Document text
***
Residents say they saw meteor
JUNEAU - Some Juneau residents saw a fiery ball traversing the sky at about 7:45 a.m. Friday.
Apparently, it was a meteor. The comet Machholz has been visible with the naked eye recently, but it would be just a fuzzy, small light even with a telescope, astronomy buffs said.
Karen Ross said she saw the light to the north as she was driving north on Egan Drive near the Pioneers' Home. The light was large enough that she thought at first it could be an airplane about to crash.
"I see this big ball of light coming down," she said. "There were flashes of green and red. It was really colorful. The sky was clear. It was gorgeous."
Ross said the light was huge and round. It streaked quickly from the west to the east in a steep downward arc, and soon wasn't visible behind the mountains. There was a little trail of light behind it, she said.
KINY Radio reported hearing from a Yakutat man who saw it. The light wasn't noticed at the U.S. customs station in Haines or reported to the mounties in Whitehorse, those agencies said.
Meteors are pieces of rock or space debris that enter the Earth's atmosphere, heat up from the friction, and become visible. Meteors often are called falling stars or shooting stars. If the debris hits the Earth, it is called a meteorite.
Power outage strikes city Friday
JUNEAU - A 90-minute power outage Friday night clammed up Shakespeare and knocked out some cable television boxes and Internet access into Saturday at least.
The outage, which began at 8:35 p.m., affected all of Douglas Island and the highlands near Juneau-Douglas High School from 12th Street to Ross Way, including Aurora and Harris harbors, said AEL&P spokeswoman Gayle Wood.
A voltage regulator in the West Juneau substation broke, she said.
As with other outages, the drop in voltage when an outage is beginning and the surge of power when it's restored can affect electronics such as the boxes that bring cable TV into homes, Wood said.
Douglas residents said some of the cable service was restored by calling provider GCI on the phone, and in other cases customers exchanged boxes at the company's office.
A GCI spokesperson wasn't available for comment Saturday.
The outage also put an early end to a performance of "A Midsummer Night's Dream" at Perseverance Theatre. Patrons were given vouchers for free tickets to another performance.
Gotta have that car
FAIRBANKS - A Fairbanks woman has her car back after it was stolen twice in one week.
***
Collected data
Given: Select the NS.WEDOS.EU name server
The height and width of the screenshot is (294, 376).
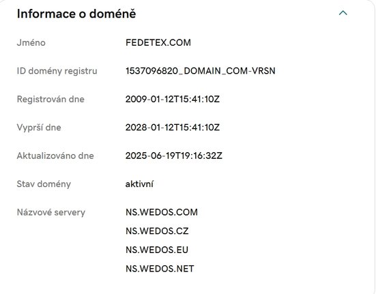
***
Written exercise 1
Echo the part of the Juneau news briefs that opens with the words containing "Power outage strikes" and closes with "for comment Saturday.".
Written exercise 2
In the Juneau news briefs, what part broke in the West Juneau substation?
The data has no connection to the Juneau news briefs.

Task output 1
Power outage strikes city Friday
JUNEAU - A 90-minute power outage Friday night clammed up Shakespeare and knocked out some cable television boxes and Internet access into Saturday at least.
The outage, which began at 8:35 p.m., affected all of Douglas Island and the highlands near Juneau-Douglas High School from 12th Street to Ross Way, including Aurora and Harris harbors, said AEL&P spokeswoman Gayle Wood.
A voltage regulator in the West Juneau substation broke, she said.
As with other outages, the drop in voltage when an outage is beginning and the surge of power when it's restored can affect electronics such as the boxes that bring cable TV into homes, Wood said.
Douglas residents said some of the cable service was restored by calling provider GCI on the phone, and in other cases customers exchanged boxes at the company's office.
A GCI spokesperson wasn't available for comment Saturday.

Task output 2
A voltage regulator.